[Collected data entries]
━━━━━━━━━━━━━━━━━━━━

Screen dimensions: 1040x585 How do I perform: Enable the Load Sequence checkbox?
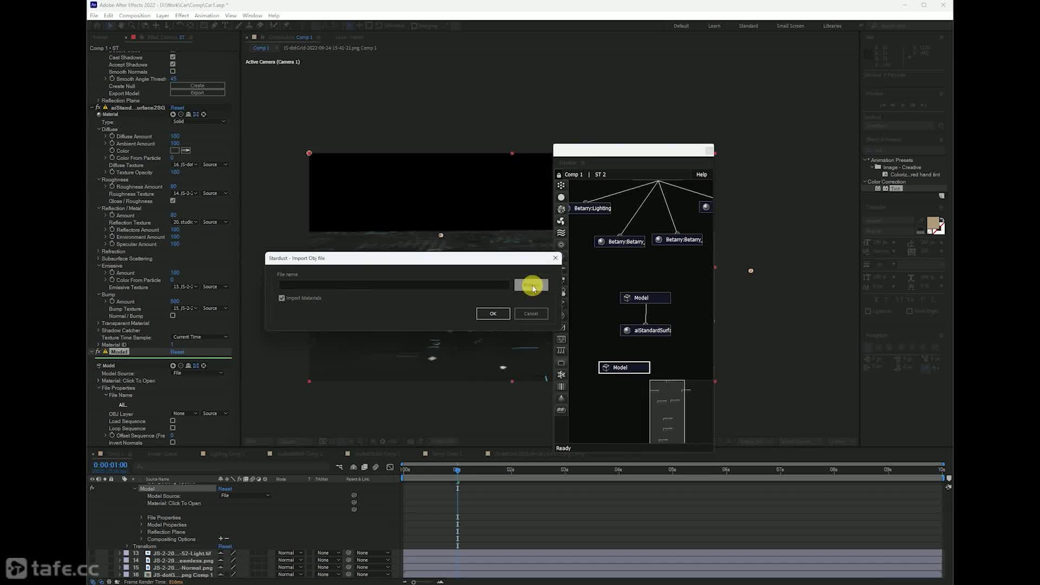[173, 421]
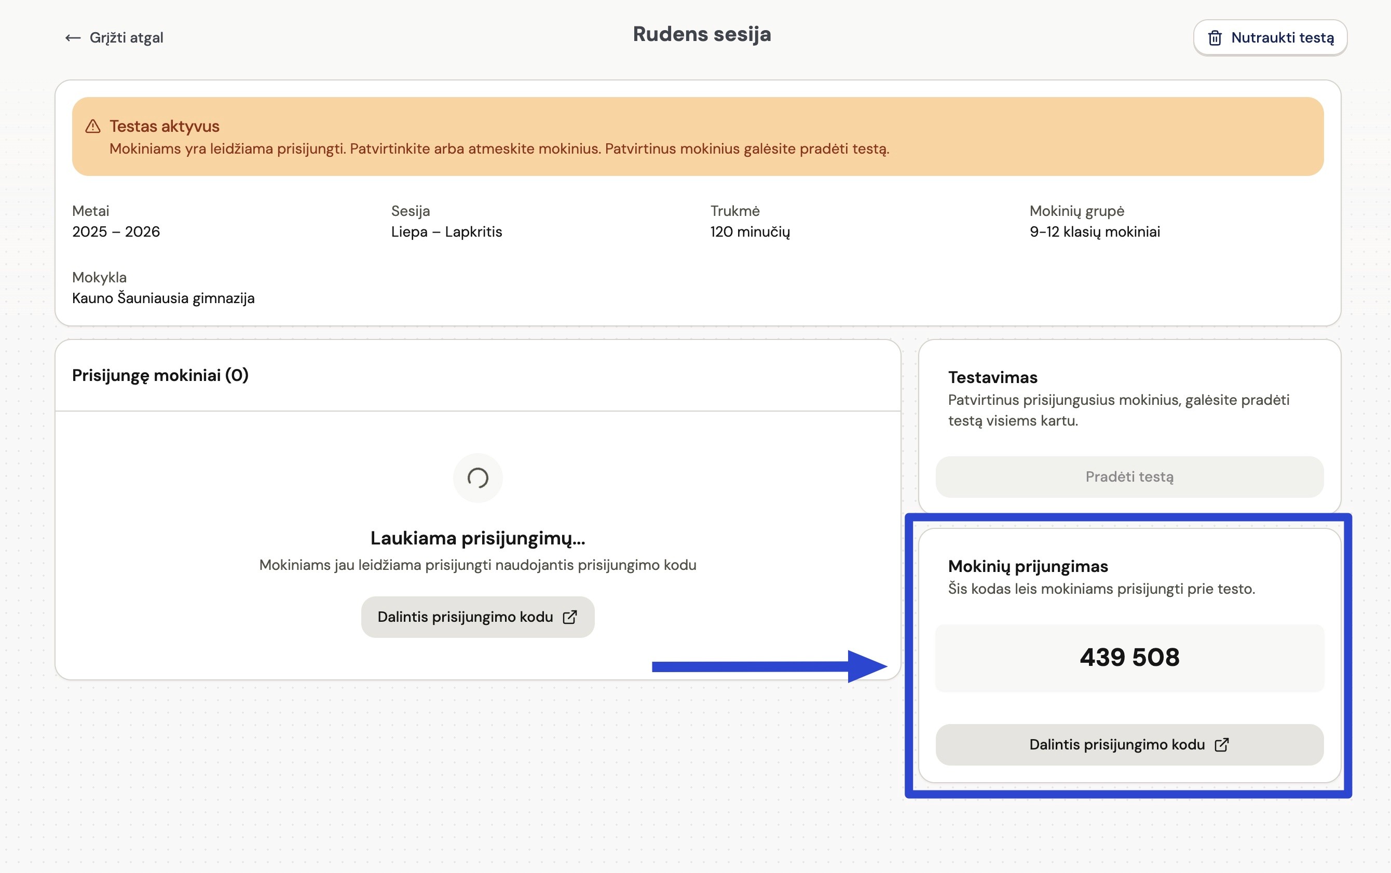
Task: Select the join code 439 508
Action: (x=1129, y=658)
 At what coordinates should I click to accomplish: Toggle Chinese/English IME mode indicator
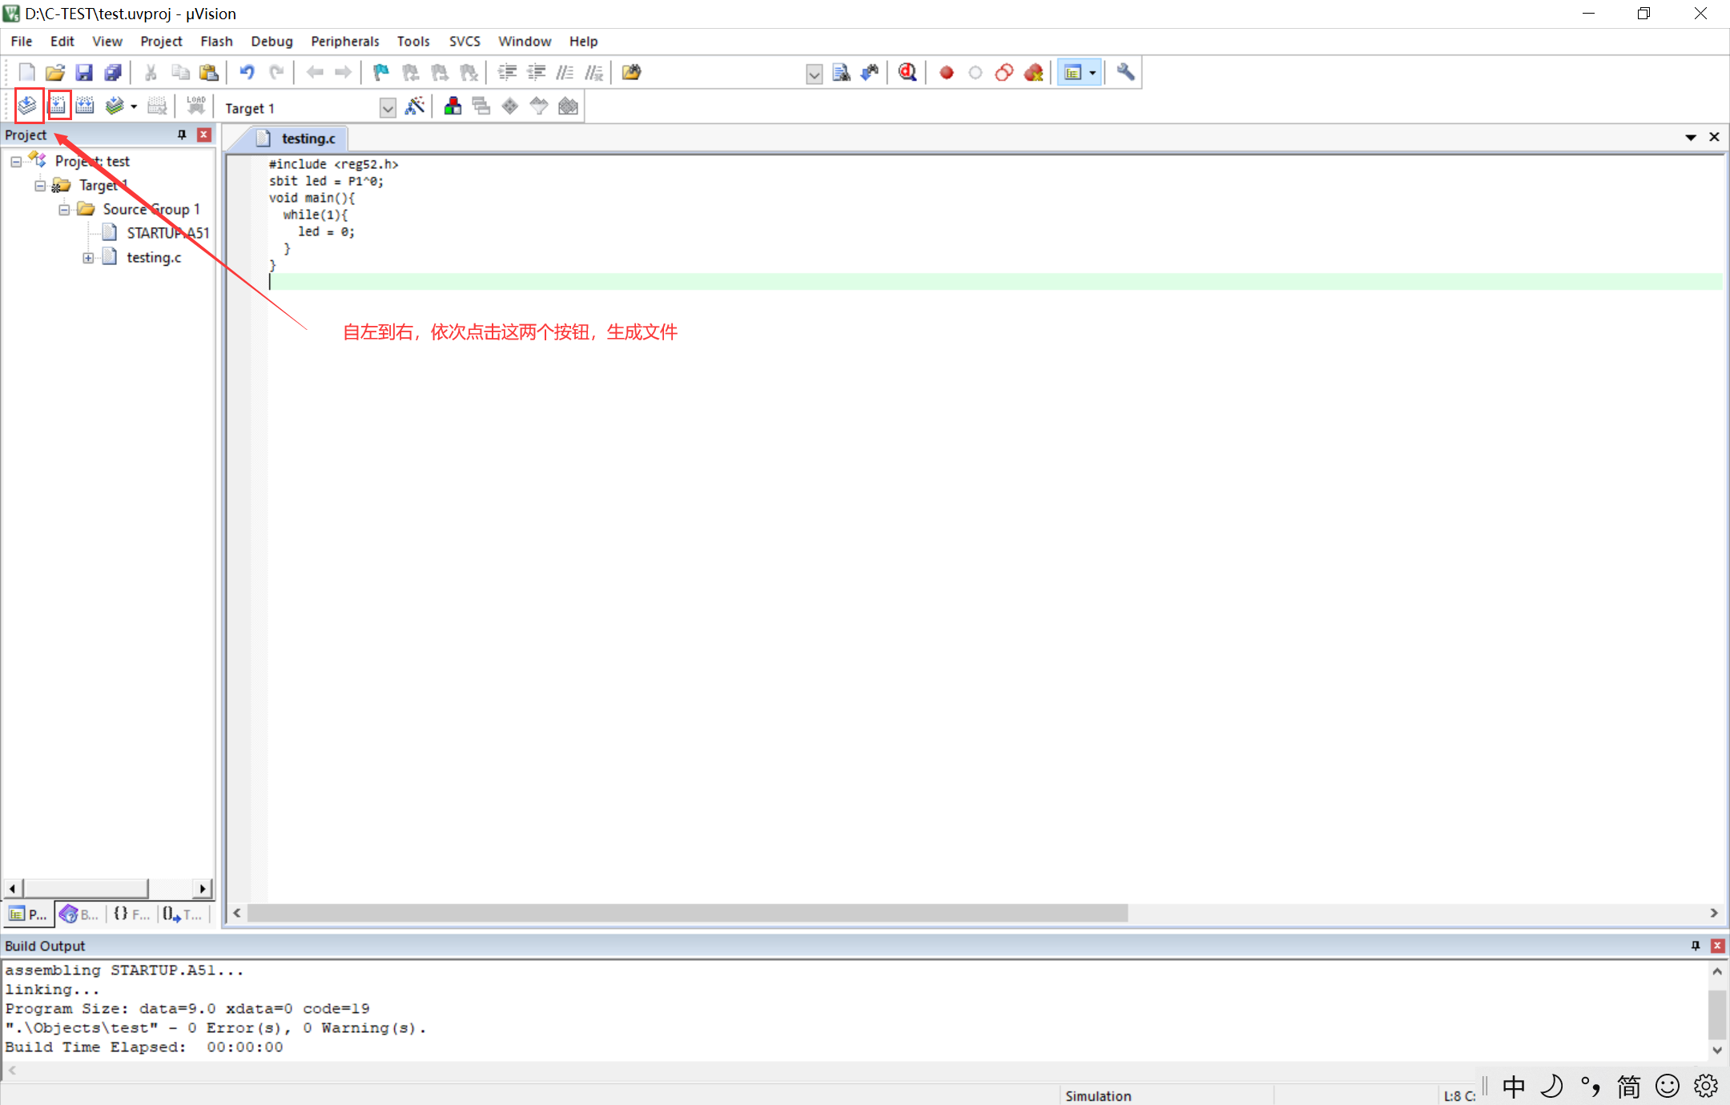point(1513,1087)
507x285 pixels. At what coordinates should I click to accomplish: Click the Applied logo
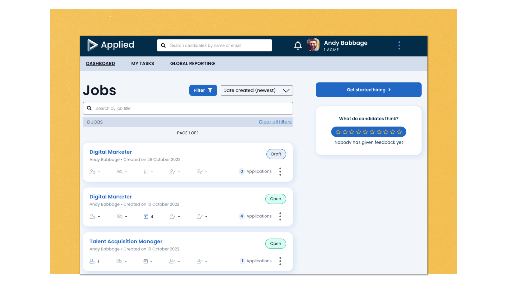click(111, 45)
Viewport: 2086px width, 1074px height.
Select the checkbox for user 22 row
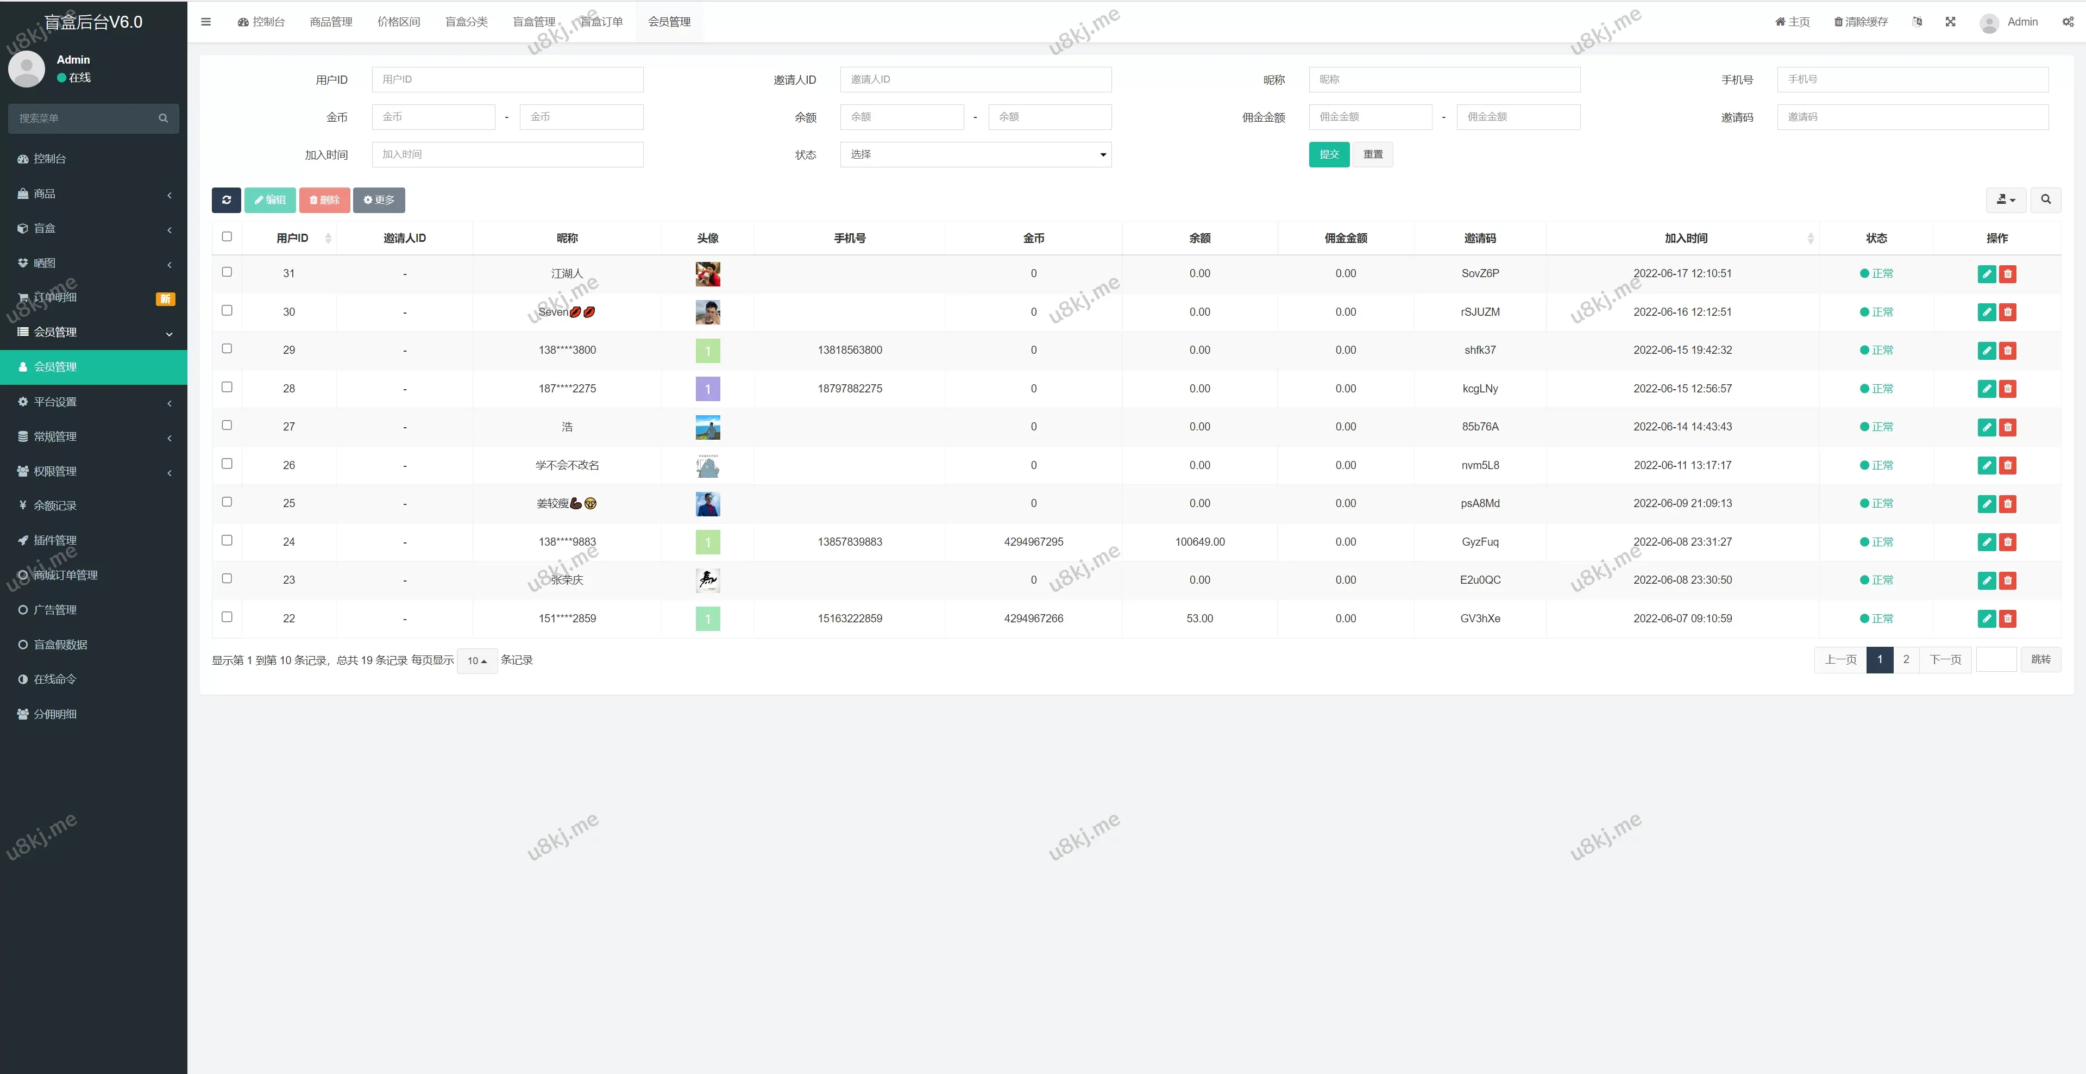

━━━━━━━━━━━━━━━━━━━━

## WORK INSTRUCTION
Where a picture appears in the data, omit it; restate the rest word for word.

## PROBLEM SOLUTION
Screen dimensions: 1040x585 How do I perform: Enable the Load Sequence checkbox?
[173, 421]
Task: Select the join code 439 508
Action: (x=1129, y=658)
 At what coordinates should I click to accomplish: Toggle Chinese/English IME mode indicator
point(1513,1087)
507x285 pixels. At what coordinates should I click to accomplish: Click the Applied logo
click(111, 45)
Viewport: 2086px width, 1074px height.
Select the checkbox for user 22 row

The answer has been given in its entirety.